Les sujets ainsi regroupés sous l'appellation de « grotesques » proviennent, jusqu'alors, en très large majorité d'Asie Mineure et d'Egypte. Plus précisément, ce sont les sites de Smyrne et d'Alexandrie qui ont livré la majorité du matériel connu. Le rapport au dieu Harpocrate enjoint à rattacher cette figurine aux ateliers alexandrins. Les représentations d’Harpocrate sont justement nombreuses dans la capitale lagide, où le temple du dieu assurait la présence de membre de son clergé et de ses fidèles, qui pouvaient alors faire l’objet de représentations en coroplathie comme d’autres classes sociales.

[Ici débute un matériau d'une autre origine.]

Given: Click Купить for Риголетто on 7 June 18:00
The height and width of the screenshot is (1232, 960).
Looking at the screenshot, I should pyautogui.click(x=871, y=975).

Les contextes de découverte des grotesques sont généralement mal connus, à quelques exceptions près. Outre l’exemple cultuel fourni par le sanctuaire de Ras el-Soda, des contextes funéraires sont attestés à Myrina et des contextes domestiques sont attestés à Priène. La diversité apparente des contextes d’utilisation, conduit à une interprétation difficile de la fonction. Les traductions ponctuelles des « grotesques » en métal et en ivoire montrent que ces effigies devaient avoir une certaine importance, ou du moins que leurs propriétaires devaient être parfois d'un certain niveau social. Hans Peter Laubscher suggérait en 1982 qu'il s'agisse d'accessoires de table. Suivant l'idée que le rire exorcise et protège, ces objets qui représentent certaines catégories de la société (le clergé, l’indigent, l’exclave, etc...) faisaient l'objet de moqueries à charge sociale. Les attitudes contournées de certaines figures permettraient d'ailleurs de contrer le mauvais œil. En dehors de la tombe et du temple, ces personnages auraient donc été le sujet de plaisanteries, mais aussi de méditations pendant les banquets. Certains exemplaires d'ailleurs, telle la figure Co. 2588, arborent des attributs comme les couronnes et colliers de fleurs, dont la connotation festive, montre leur liens avec le banquet.
Luca Giuliani, en regard d'un texte d'Athénée (IV, 128 cff), propose un niveau de lecture additionnel à l’hypothèse de Laubscher : plus que de simples représentations pour la table, l'infirme, l’esclave ou la vieille auraient été véritablement présents lors des festivités afin de distraire l'assemblée de bourgeois. Les « grotesques festifs » peuvent alors être identifiés comme des grulloi (bouffons dansants, souvent atteints de nanisme) ou des gelotopoioi (personnes risibles par leur attitude). Ces figurines et leurs modèles qui prêtaient à rire à ces occasions, auraient constitué, pour les classes aisées et fortunées, la garantie par contraste de leur propre bien-être et de leur intégrité physique, voire de leur intégrité mentale. Était-ce également le cas des membres du clergé harpocratique ?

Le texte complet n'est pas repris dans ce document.